--- start of Excerpt to read ---

In Fig. 9A, there is shown a matrix where six delay lines are chosen to provide phase shift $$0\uppi$$, while delay lines #2,#4, and #6 provide phase shift $$0.5\uppi$$, $$0.3\uppi$$, and $$0.7\uppi$$, respectively. The task is to find the shortest path connecting input #1 to output #3 and coming through delay lines #2,#4, and #6. To find the path, the external phase shifter at output port #3 is set to $$0.5\uppi$$. Next, the amplification is varied from the maximum of $${10A}_{0}$$ to the minimum $${4A}_{0}$$. All power sensors detect energy flow for maximum amplification of $${10A}_{0}$$ as illustrated in Fig. 9B. There are only seven sensors detecting energy flow left for $${8A}_{0}$$ as shown in Fig. 9C. There are no self-oscillations in the system for lower amplification levels. The key idea of the search procedure is to set the output phase to the sum of phase delays of given delay lines to ensure the signal goes through the points of interest, and change the attenuation from maximum to minimum. The set of power sensors will depict the shortest path through the selected sites. This example shows the capabilities of the combinatorial devices for solving the Traveling Salesman Problem15. It can be formulated as follows. "Given a list of cities and the distances between each pair of cities, what is the shortest possible route that visits each city exactly once and returns to the origin city?" It is an NP-hard problem in combinatorial optimization which takes an enormous amount of resources for a conventional digital computer to be solved as the number of possible routes scales factorial with the number of cities. It may be mapped to the magnonic matrix where each city is represented by a delay line with a unique phase shift (e.g., similar to Example 2). In addition, the attenuation between the delay lines can be adjusted to the inter-city distances (e.g., 1 mile = 1 dB). Then, the routes through the selected cities can be found using the external phase shifter. The shortest route is found with the help of the attenuator as described above.

--- end of Excerpt to read ---

→ **Tasks to carry out**
1/ Condense the paragraph beginning "In Fig. 9A" in the excerpt on magnonic path finding into a short bulleted list that keeps its main facts.
2/ Update the entries starting with the line with "This screenshot has height=206, width=304." and going on through the line with "Action: point(252,129)", replacing "screenshot" with "capture" and leaving all else unchanged.

--- start of Data shown ---

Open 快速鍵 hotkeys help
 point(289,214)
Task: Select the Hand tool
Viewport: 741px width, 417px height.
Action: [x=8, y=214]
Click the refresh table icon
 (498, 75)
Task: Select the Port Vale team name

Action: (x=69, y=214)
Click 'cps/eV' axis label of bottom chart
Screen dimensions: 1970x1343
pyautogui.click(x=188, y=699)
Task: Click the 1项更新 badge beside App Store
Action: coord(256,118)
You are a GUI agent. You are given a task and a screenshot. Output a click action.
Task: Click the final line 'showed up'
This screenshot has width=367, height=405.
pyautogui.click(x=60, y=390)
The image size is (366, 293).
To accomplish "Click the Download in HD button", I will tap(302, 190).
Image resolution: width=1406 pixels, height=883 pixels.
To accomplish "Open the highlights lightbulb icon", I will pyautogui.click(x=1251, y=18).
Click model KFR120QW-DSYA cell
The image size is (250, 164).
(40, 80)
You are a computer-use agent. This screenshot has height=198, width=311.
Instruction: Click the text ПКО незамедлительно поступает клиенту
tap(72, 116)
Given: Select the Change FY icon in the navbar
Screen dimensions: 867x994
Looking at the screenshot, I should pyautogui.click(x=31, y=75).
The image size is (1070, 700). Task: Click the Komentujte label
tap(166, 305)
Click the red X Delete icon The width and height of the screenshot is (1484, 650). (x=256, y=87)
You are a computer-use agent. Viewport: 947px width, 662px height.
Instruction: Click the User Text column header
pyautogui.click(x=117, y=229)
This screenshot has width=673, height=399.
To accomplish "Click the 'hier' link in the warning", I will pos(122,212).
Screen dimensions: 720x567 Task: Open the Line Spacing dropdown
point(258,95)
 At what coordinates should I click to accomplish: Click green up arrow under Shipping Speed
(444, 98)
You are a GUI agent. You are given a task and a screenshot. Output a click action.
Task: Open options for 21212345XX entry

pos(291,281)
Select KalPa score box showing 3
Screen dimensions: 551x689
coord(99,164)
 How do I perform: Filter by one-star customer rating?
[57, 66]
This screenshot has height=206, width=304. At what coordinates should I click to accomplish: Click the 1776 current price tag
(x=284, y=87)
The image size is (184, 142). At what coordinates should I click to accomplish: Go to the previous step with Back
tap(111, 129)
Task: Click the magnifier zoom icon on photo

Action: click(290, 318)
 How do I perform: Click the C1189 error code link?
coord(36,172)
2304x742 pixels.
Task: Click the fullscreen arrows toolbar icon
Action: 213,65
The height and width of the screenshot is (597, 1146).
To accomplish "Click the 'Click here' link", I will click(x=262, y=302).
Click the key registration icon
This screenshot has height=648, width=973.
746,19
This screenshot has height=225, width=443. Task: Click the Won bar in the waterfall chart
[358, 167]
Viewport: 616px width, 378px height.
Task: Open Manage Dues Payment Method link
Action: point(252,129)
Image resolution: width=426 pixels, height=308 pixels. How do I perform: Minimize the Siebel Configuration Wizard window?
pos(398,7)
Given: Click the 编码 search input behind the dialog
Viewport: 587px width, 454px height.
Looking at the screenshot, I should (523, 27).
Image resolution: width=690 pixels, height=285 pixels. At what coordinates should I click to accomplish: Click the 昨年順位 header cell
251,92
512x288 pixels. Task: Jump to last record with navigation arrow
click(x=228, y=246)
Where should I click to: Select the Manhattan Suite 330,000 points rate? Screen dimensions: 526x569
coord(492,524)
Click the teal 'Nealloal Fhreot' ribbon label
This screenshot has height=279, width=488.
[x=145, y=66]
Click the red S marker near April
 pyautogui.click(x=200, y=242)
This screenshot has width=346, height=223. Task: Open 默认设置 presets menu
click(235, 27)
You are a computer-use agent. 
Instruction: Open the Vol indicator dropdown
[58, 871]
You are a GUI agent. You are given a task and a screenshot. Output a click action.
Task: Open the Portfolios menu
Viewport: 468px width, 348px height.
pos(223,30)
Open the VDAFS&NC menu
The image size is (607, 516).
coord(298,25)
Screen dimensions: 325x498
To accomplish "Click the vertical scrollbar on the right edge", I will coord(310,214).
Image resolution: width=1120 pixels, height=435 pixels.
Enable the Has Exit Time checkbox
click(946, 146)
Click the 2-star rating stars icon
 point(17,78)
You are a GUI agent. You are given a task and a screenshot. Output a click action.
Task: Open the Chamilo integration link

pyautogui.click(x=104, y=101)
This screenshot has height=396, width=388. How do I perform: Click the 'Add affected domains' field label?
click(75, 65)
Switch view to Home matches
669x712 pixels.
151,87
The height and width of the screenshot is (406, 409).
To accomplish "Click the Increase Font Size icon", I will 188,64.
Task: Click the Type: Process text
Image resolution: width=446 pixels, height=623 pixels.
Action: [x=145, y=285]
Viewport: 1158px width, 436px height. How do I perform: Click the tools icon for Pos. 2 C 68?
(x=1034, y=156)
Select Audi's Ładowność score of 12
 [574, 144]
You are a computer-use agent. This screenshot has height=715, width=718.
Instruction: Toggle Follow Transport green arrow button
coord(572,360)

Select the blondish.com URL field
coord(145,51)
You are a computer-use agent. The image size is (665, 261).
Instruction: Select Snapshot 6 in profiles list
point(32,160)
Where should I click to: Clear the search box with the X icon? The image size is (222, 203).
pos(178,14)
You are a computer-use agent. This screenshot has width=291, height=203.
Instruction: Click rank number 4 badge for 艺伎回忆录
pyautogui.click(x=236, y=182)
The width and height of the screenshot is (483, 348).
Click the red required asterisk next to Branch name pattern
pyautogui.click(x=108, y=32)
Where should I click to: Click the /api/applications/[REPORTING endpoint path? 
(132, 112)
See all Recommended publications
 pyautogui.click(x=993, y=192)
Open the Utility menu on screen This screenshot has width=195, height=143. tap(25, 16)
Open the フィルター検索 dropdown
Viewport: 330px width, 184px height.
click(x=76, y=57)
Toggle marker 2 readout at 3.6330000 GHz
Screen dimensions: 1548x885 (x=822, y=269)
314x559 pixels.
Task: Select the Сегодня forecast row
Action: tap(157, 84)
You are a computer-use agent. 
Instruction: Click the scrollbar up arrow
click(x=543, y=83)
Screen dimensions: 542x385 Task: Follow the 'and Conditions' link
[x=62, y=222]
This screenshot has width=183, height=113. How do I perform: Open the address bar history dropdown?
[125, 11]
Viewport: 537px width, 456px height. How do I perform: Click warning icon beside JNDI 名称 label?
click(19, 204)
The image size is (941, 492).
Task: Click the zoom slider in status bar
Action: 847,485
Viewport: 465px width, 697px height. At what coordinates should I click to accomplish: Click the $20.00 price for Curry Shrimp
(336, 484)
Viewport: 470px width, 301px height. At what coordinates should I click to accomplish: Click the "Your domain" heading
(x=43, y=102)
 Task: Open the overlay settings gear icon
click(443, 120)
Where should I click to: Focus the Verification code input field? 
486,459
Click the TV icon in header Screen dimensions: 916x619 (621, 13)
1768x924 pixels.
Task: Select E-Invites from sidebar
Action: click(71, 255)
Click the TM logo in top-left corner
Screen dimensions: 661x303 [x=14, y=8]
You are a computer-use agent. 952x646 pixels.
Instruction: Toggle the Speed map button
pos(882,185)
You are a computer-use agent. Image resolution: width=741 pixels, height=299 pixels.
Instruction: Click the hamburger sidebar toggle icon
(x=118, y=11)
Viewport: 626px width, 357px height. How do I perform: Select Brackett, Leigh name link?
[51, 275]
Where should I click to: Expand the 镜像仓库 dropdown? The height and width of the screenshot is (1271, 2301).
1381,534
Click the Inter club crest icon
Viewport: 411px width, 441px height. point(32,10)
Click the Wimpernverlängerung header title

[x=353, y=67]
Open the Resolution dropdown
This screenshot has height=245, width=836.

--- end of Data shown ---

→ **Task-by-task results**
1/
- In the matrix of Fig. 9A, delay lines have a phase shift of 0π, except lines #2, #4, and #6, which give 0.5π, 0.3π, and 0.7π.
- The goal is the shortest path from input #1 to output #3 that passes through lines #2, #4, and #6.
- The external phase shifter at output #3 is set to 0.5π. Amplification is then lowered from 10A0 to 4A0.
- At 10A0, every power sensor detects energy flow. At 8A0, only seven do. Below that, the system has no self-oscillations.
- Method: set the output phase to the sum of the chosen lines' phase delays, then move the attenuation from maximum to minimum. The active sensors trace the shortest path through the selected sites.
- The example points to use on the Traveling Salesman Problem. This NP-hard problem asks for the shortest route that visits each city once and returns to the start. Its possible routes grow factorially with the number of cities.
- Mapping: each city becomes a delay line with a unique phase shift, and the attenuation between lines matches the distances between cities (e.g., 1 mile = 1 dB).
- The phase shifter finds routes through the selected cities, and the attenuator finds the shortest one.

2/
This capture has height=206, width=304. At what coordinates should I click to accomplish: Click the 1776 current price tag
(x=284, y=87)
The image size is (184, 142). At what coordinates should I click to accomplish: Go to the previous step with Back
tap(111, 129)
Task: Click the magnifier zoom icon on photo

Action: click(290, 318)
 How do I perform: Click the C1189 error code link?
coord(36,172)
2304x742 pixels.
Task: Click the fullscreen arrows toolbar icon
Action: 213,65
The height and width of the capture is (597, 1146).
To accomplish "Click the 'Click here' link", I will click(x=262, y=302).
Click the key registration icon
This capture has height=648, width=973.
746,19
This capture has height=225, width=443. Task: Click the Won bar in the waterfall chart
[358, 167]
Viewport: 616px width, 378px height.
Task: Open Manage Dues Payment Method link
Action: point(252,129)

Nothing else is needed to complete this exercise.